Work task:
Report every line of the data where the string "tile" appears.

### Given information

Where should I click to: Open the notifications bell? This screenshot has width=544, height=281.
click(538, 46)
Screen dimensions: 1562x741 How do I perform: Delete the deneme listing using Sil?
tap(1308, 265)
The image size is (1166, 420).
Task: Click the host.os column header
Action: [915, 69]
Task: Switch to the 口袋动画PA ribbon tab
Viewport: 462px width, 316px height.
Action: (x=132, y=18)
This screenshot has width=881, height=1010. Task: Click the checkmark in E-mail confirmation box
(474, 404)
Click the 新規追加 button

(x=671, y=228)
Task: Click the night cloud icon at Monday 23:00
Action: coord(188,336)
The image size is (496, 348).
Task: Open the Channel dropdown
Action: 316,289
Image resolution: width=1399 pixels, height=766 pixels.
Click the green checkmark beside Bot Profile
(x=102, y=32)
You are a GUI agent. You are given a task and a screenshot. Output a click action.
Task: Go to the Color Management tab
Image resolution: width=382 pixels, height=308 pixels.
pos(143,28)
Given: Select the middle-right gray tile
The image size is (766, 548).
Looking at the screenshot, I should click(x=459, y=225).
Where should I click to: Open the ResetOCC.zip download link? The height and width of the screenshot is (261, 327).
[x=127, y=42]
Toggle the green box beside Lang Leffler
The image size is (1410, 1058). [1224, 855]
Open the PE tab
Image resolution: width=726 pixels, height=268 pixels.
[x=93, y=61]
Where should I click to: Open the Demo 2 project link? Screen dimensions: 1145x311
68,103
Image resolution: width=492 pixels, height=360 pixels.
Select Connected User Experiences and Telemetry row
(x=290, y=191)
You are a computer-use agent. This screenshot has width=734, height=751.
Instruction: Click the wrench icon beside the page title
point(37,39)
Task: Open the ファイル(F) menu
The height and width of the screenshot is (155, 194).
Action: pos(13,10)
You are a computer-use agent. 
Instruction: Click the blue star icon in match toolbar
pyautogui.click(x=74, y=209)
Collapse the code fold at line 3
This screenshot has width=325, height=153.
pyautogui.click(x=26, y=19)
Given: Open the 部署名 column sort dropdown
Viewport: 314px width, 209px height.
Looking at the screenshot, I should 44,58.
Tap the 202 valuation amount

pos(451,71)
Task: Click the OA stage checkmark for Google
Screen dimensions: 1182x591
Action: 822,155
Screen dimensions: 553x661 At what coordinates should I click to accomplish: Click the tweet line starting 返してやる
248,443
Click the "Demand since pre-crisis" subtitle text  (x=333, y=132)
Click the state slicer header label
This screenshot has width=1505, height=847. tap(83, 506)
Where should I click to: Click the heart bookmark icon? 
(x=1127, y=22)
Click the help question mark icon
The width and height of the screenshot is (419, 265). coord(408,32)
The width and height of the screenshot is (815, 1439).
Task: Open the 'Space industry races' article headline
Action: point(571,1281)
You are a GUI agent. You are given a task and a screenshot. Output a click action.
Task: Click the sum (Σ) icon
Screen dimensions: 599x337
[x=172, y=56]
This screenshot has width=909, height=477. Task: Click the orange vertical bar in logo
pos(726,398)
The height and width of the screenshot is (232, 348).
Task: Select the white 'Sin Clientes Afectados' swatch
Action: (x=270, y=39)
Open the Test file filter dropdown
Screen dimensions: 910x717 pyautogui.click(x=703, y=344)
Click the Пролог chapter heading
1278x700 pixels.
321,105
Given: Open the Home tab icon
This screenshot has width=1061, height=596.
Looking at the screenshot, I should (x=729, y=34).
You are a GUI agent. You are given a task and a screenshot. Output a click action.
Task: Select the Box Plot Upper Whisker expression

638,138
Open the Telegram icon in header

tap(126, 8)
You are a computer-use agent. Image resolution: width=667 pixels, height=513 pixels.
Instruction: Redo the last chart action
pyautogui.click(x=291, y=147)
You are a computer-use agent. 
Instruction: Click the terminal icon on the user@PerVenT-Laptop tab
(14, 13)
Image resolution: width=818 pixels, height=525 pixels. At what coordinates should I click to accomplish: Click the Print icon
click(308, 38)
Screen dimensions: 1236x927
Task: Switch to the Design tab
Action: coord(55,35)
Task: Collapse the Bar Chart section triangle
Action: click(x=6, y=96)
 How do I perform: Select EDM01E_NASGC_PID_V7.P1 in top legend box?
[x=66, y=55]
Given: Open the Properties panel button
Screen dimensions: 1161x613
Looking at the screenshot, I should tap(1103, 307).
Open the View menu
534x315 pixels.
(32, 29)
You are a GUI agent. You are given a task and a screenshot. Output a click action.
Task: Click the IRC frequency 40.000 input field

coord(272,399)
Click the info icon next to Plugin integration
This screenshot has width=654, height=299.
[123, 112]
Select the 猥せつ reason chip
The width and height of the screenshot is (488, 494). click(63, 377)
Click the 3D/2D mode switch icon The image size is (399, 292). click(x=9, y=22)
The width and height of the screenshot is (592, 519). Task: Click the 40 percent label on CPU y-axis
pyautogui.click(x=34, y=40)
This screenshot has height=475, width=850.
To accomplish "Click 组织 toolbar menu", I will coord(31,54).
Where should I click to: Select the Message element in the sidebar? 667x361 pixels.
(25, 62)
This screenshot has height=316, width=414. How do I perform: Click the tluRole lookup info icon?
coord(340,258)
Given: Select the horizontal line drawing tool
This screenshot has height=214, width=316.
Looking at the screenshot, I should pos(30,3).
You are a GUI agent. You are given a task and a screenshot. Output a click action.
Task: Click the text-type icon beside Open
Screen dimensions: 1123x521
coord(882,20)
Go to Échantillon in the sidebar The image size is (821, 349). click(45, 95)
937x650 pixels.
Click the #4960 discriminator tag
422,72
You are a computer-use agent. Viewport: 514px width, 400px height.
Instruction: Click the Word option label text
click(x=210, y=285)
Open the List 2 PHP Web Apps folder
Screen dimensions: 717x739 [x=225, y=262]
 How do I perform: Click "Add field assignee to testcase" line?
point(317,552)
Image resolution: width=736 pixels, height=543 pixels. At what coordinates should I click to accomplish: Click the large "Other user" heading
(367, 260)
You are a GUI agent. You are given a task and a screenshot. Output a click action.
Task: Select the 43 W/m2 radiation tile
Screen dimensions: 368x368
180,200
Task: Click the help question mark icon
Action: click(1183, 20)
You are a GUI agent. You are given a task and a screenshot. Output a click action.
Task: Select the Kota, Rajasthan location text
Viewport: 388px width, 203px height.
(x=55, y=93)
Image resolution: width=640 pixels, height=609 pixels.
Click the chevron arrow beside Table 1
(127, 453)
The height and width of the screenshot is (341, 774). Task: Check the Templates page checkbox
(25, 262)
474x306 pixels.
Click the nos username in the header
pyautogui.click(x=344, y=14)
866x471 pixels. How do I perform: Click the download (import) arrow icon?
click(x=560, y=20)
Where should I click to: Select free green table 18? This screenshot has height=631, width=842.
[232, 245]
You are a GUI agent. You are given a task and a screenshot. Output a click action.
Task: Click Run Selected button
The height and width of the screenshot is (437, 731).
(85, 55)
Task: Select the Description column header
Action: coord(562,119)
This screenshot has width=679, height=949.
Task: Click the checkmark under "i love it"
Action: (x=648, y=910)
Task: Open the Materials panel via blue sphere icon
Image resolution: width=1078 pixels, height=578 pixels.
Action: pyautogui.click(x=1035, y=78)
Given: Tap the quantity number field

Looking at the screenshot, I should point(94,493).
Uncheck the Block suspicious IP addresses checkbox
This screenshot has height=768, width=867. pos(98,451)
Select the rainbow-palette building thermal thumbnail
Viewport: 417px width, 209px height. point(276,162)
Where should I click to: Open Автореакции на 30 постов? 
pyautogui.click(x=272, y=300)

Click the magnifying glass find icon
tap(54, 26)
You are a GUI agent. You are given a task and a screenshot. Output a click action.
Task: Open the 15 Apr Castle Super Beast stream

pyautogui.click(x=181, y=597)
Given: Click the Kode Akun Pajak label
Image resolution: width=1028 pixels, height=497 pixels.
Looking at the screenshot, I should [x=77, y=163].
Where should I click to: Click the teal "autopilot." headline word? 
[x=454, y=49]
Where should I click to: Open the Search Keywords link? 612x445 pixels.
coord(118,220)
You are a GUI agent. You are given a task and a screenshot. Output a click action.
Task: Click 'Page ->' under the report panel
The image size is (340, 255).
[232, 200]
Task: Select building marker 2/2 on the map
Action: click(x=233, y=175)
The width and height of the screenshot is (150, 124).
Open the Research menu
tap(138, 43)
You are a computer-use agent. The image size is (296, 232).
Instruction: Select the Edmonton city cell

######

Reply:
Given: Select the middle-right gray tile
Task: Select the 43 W/m2 radiation tile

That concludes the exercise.